SUPPLIED TEXT Start Marker

Imaging technique solves long standing mystery in fighting fungal infections
By Alex LaSalvia
Fungal infections are estimated to be currently affecting nearly a billion people around the world, with severity ranging from asymptomatic to life threatening. Battling these infections is one of the most important public health challenges today, and the medication amphotericin B (AmB) is a powerful first line of defense against dangerous fungi. Though this treatment has been around for more than 50 years, it’s been unknown exactly how AmB attacks fungus cells until a recent breakthrough from Boston University Professor Ji-Xin Cheng (ECE, BME, MSE) and his team, published in Science Advances, found the answer scientists have been searching for, which could lead to the development of new treatments for fungal infections.
AmB is effective at fighting fungal infections because it infiltrates fungus cells, and its high toxicity kills them. But until now, despite the existence of two theoretical models, the drug’s method of infiltrating the cells’ membranes was unknown. The older model proposed that the AmB molecules orient vertically and create a transmembrane “ion-channel” tunnel. A more recently proposed “sterol sponge” model suggests that the AmB molecules orient laterally to the cell surface and get absorbed into the membrane. To solve this mystery, Cheng and his team developed an imaging technique called “polarization-sensitive stimulated Raman scattering” to see how the drug interacts with fungus cells with minimal interference. In doing so, they found that the AmB molecules were highly ordered in a primarily vertical orientation relative to the membrane, supporting the ion-channel model.
“We can see the drug for the first time,” Cheng said.
Now that scientists know how AmB infiltrates fungal cells, they can develop new treatments that use the same infiltration method. This is important because AmB is a highly toxic drug, and although it has a higher binding affinity for ergosterol than cholesterol, making it highly-effective against fungal cells, it still produces negative side effects such as nephrotoxicity and electrolyte disturbances.
Cheng said his research is ongoing and they will continue to work to fully understand fungal infections and how to treat them.
Cheng is a professor in the Departments of Electrical and Computer Engineering as well as Biomedical Engineering in the College of Engineering at Boston University. For his pioneering contributions to innovation, discovery, and clinical translation of chemical imaging technologies, Cheng received the 2020 Pittsburgh Spectroscopy Award from the Spectroscopy Society of Pittsburgh, the 2019 Ellis R. Lippincott Award jointly from the Optical Society of America, Society for Applied Spectroscopy and Coblentz Society, and the 2015 Craver Award from Coblentz Society. Cheng is also a Fellow of the Optical Society of America and the American Institute of Medicine and Biological Engineering.

SUPPLIED TEXT End Marker
GIVEN DATA Start Marker

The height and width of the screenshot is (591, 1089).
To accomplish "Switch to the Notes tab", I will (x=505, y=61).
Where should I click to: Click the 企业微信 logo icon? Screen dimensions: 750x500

GIVEN DATA End Marker

» **PROMPT 1**: In the article on amphotericin B, what is the name of the imaging technique Cheng and his team developed?
» **PROMPT 2**: Using the article on amphotericin B, explain why knowing how AmB infiltrates fungal cells is important.

» **YOUR SOLUTION 1**: Polarization-sensitive stimulated Raman scattering.

» **YOUR SOLUTION 2**: It lets scientists develop new treatments that use the same infiltration method. This matters because AmB is highly toxic. Its higher binding affinity for ergosterol than cholesterol makes it highly effective against fungal cells, but it still produces side effects such as nephrotoxicity and electrolyte disturbances.